データ保護影響評価: Microsoft Office 365 を利用するデータ管理者向けガイダンス
一般データ保護規則 (GDPR) に基づき、データ管理者は「自然人の権利や自由に高リスクを生じさせる可能性のある」処理作業に関するデータ保護影響評価 (DPIA) を準備することを義務付けられています。Office 365 自体には、それを使用するデータ管理者に DPIA を作成することを要求する仕組みはありません。DPIA が必要であるかどうかは、データ管理者に置ける Office 365 の展開、構成、使用する方法の詳細と状況に応じて決まります。
このドキュメントのパート 1 は、データ管理者として DPIA が必要かどうかを判断するのに役立つ Office 365 に関する情報を提供します。 答えが「はい」の場合、このドキュメントのパート 2 および 3 から、Microsoft からのドラフト作成に役立つ重要な情報を確認できます。 具体的には、パート 2 から、DPIA の必要な要素ごとにすべての Office 365 サービスに適用できる回答を確認できます。 パート 3 からは、独自の DPIA を作成する目的において、お客様にとって最も関連性の高い、数々の情報ニーズに対応する製品固有の追加情報を提供します。 パート 3 には、DPIAの作成を簡単にするためにダウンロードおよび変更できる、DPIA ドキュメントの例も含まれています。
Office 365 のアプリケーションとサービスには、Exchange Online、SharePoint Online、OneDrive for Business、Yammer、および Microsoft Teams が含まれますが、これらに限定されません。 Office 365 で利用できるサービスのより完全なリストは、Office 365 データ主体要求ガイド の表 1 および 2 に記載されています。
パート 1: DPIA が必要であるかどうかの判断
GDPR の第 35 条では、「特に新たな技術を用いるなどのある種の処理が、その性質、範囲、文脈および処理の目的を考慮して、自然人の権利や自由に高リスクを生じさせる可能性がある場合」に、データ管理者がデータ保護影響評価を実施することが義務付けられています。さらに、そのような高いリスクを示す具体的な因子も規定されています。これらの因子は次の表で説明します。DPIA が必要であるかどうかを判断する際には、データ管理者が、管理者固有の Office 365 の導入と用途の観点から、これらの要素とその他の関連要素をすべて考慮する必要があります。

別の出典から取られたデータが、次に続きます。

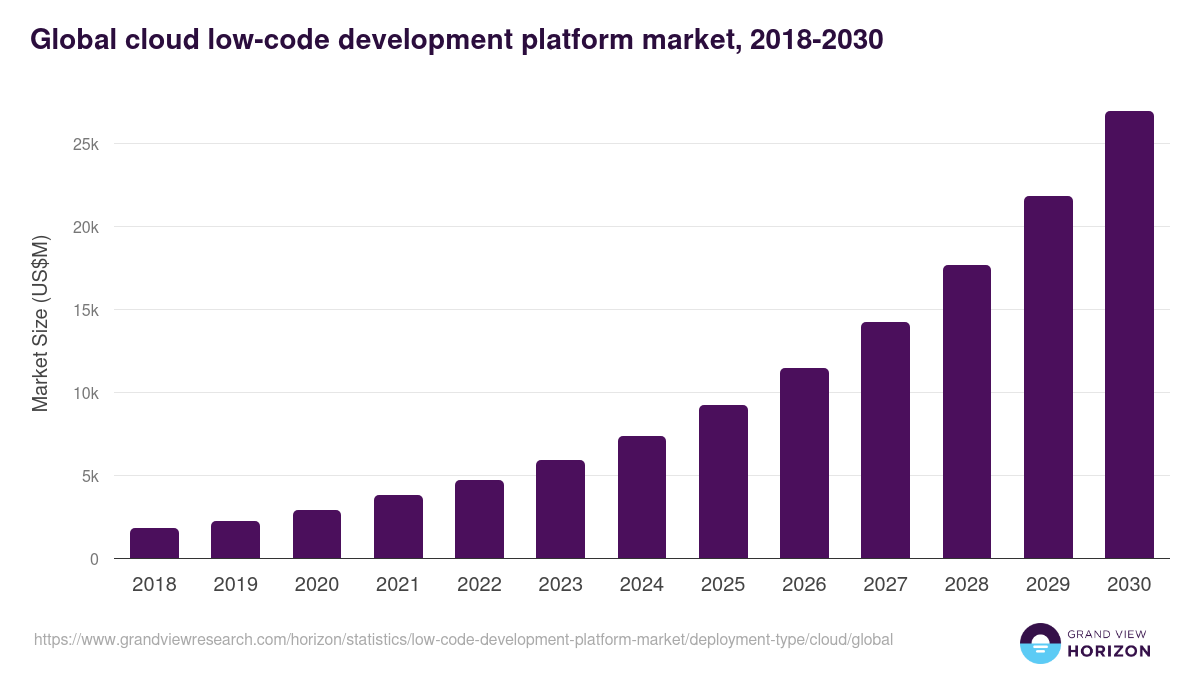The height and width of the screenshot is (675, 1200).
Task: Click the Market Size (US$M) axis label
Action: click(x=40, y=323)
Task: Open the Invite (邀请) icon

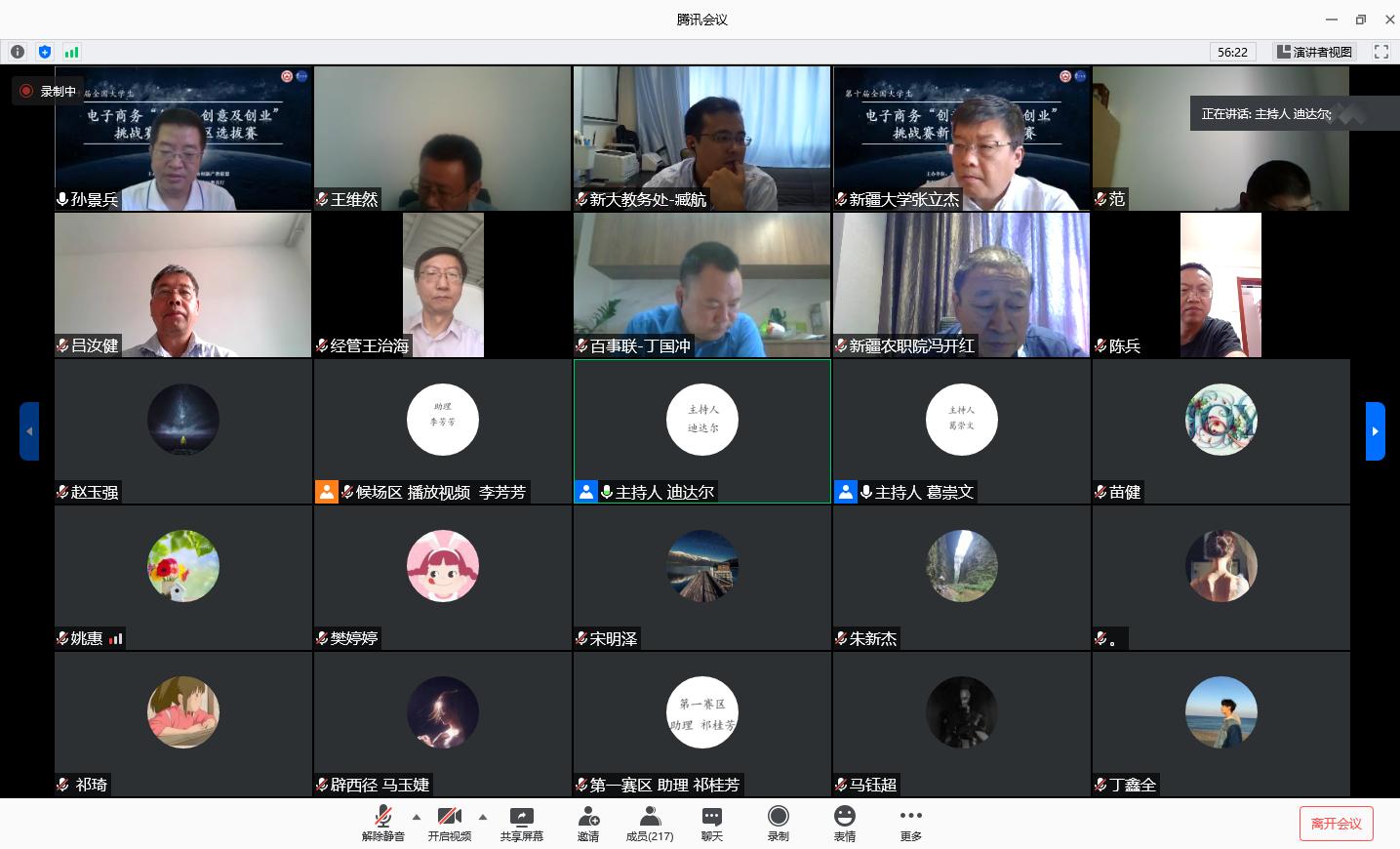Action: 588,824
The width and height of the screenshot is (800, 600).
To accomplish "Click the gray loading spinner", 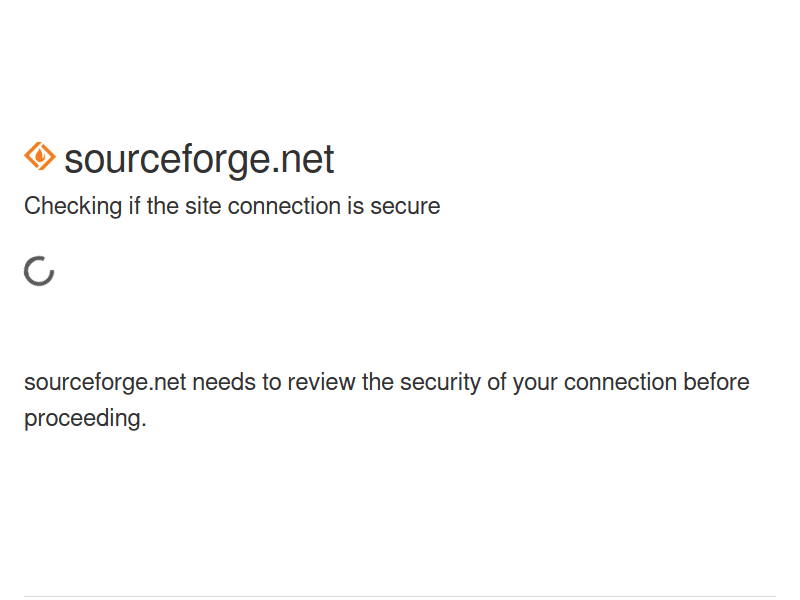I will (x=39, y=271).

| リスク要素 | Office 365 の関連情報 |
|---|---|
| プロファイリングを含めた自動処理に基づいて、自然人に関する個人的側面を体系的かつ広範囲に評価され、その評価に基づいて決定がなされ、その決定が自然人に関する法的効果を生じさせるかまたは同様に自然人に重大な影響を与える場合 | データ管理者の構成によっては、ユーザーが組織内でどのように共同作業を行っているかに関してユーザーのメールボックスのメールと予定表のヘッダー情報からデータ管理者が有益な情報を引き出すことを可能にする Workplace Analytics の分析などのような、データの特定の自動処理が Office 365 で実行される場合があります。 Office 365 は、個人に対して法的な、または重大な影響をもたらす意思決定の基準として、自動処理を実行するように設計されたものではありません。ただし、Office 365 は高度なカスタマイズが可能なサービスであるため、データコントローラーがそのような処理に使用できる可能性があります。 |
| 特別な種類のデータ (人種もしくは民族的素性、政治的思想、宗教的もしくは哲学的信条、または労働組合員資格を明かす個人データ、一意な識別を目的とした遺伝データおよび自然人の生体データの処理、健康に関するデータ、または自然人の性生活もしくは性的指向に関するデータ)、または有罪判決および犯罪に関する個人データを大規模に処理 1 する場合。 | Office 365 は、特別な種類の個人データを処理するようには設計されていません。 ただし、データコントローラーは、Office 365 を使用して列挙された特殊なカテゴリのデータを処理することもできます。Office 365 は、ユーザーが個人データの特別なカテゴリを含む、あらゆる種類の個人データを追跡または処理できるようにする、高度にカスタマイズ可能なサービスです。このような使用法は、DPIA を必要とするかどうかに関する管理者の判断に関連します。ただし、データ処理者である Microsoft にはそのような利用を制御する能力はなく、そのような利用に関する情報もほとんど持っていません。 |
| 誰でも立ち入ることのできる場所において大規模な体系的監視を行う場合 | Office 365 は、そのような監視を実施したり容易にしたりするようには設計されていません。 ただし、データ管理者が Office 365 を使用して、このような監視から得られたデータを処理する可能性があります。 |
注意
1 「大規模」な処理という条件に関して、GDPR の前文 91 では次のように説明しています。"個人データの処理は、処理が個々の医師、他の医療専門家、または弁護士の患者または依頼主に関するものである場合、大規模な処理とはみなされない。その場合、データ保護影響評価は必須ではない"。
パート 2: DPIA の内容
GDPR 第 35 条 (7) は、データ保護影響評価において処理の目的を特定し、想定される処理の体系的な説明を行うことを義務付けています。Microsoft の DPIA では、こうした体系的な説明には、処理するデータの種類、データの保存期間、データの保存場所と移動先、およびデータへのアクセス権を持つサードパーティの要素が含まれています。また、DPIA には次のものを含める必要があります。
- 目的に関する処理作業の必要性および比例性の評価
- 自然人の権利および自由に関するリスクの評価
- リスクに対処するために予定された対策。個人データの保護を確実にするとともに、データ主体と関係する他者の権利および正当な権利を考慮し、本規則の順守を実証する保護措置、安全対策、および安全メカニズムを含みます。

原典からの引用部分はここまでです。